Dr. Anita Aldrich Recreation and Abilities Laboratory



This flexible lab space will house specialized adapted recreation and sport equipment such as sport wheelchairs, recumbent bicycles, and modified golf clubs, but also adaptive resources that are designed to enable mastery of other types of activities such as art, music, dance and outdoor recreation activities.

There will be equipment for many disability-specific activities such as "beep-ball," "seated volleyball," and "Goal Ball," but also tools that allow persons with disabilities to participate alongside others without being segregated into specialized programs.
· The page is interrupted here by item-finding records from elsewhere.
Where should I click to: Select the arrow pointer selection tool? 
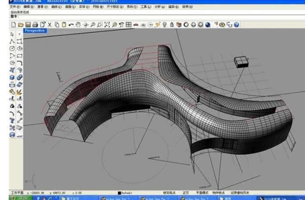tap(12, 34)
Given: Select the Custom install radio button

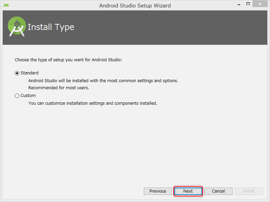Looking at the screenshot, I should coord(17,96).
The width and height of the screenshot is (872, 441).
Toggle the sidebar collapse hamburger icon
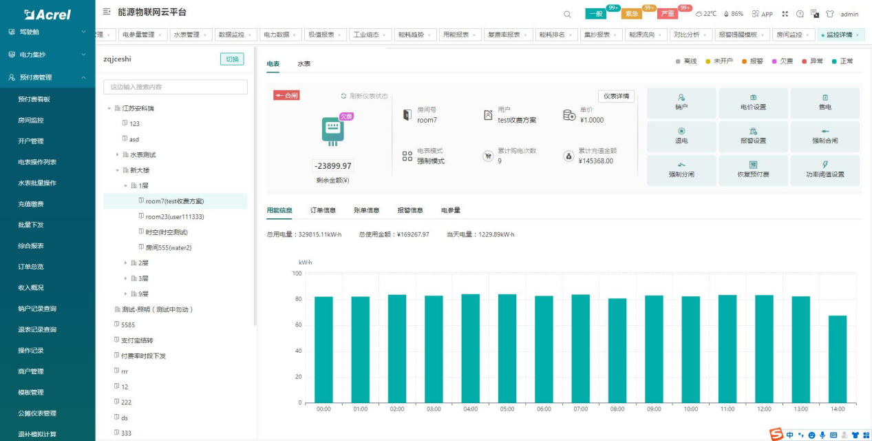[x=107, y=12]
Specialized grips to assist in painting, drawing, throwing, striking, catching or playing a video game; sound-making game equipment to assist in locating balls or bases, and sensory-based modifications that suit the needs of those with sensory processing difficulty are all part of this learning space.
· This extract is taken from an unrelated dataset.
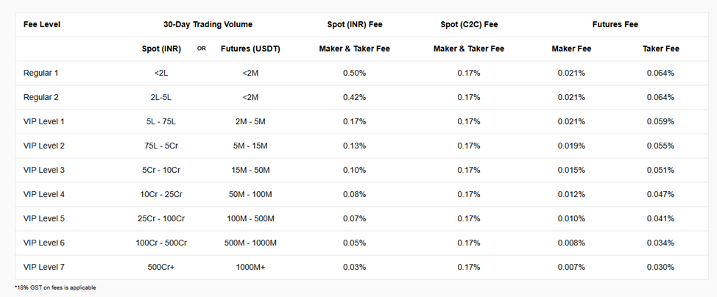Screen dimensions: 717x297
Task: Select the Taker Fee subheader
Action: [660, 49]
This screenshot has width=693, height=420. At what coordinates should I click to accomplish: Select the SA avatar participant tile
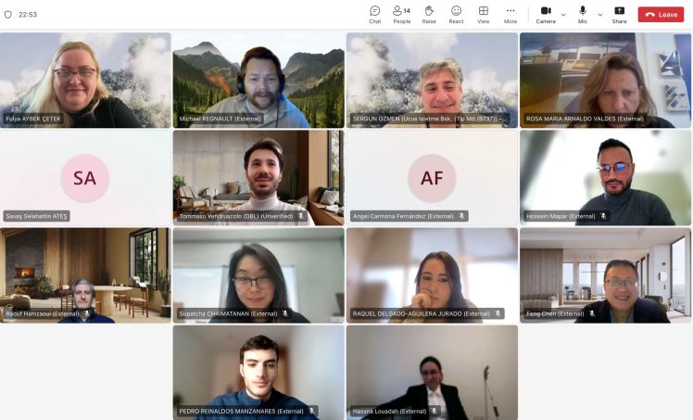[84, 177]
In addition, a multipurpose, latex-free floor will be in place to accommodate the use of ambulatory devices such as braces, walkers or sports wheelchairs, but also allowing for this open-space area to serve as a dance and movement studio for not only the therapeutic recreation program, but also the Bearcat Steppers Dance Team and the Northwest Dance Club.

Student Impact

Therapeutic recreation is a bachelor’s-level degree that leads to a national certification as a Certified Therapeutic Recreation Specialist (CTRS).

CTRS professionals work in:

The program consists of about 30 undergraduate students and an online graduate program of about 40 students. Northwest’s program is nationally known and annually hosts the Midwest Symposium on Therapeutic Recreation with attendance of about 250 recreation therapists from throughout the country.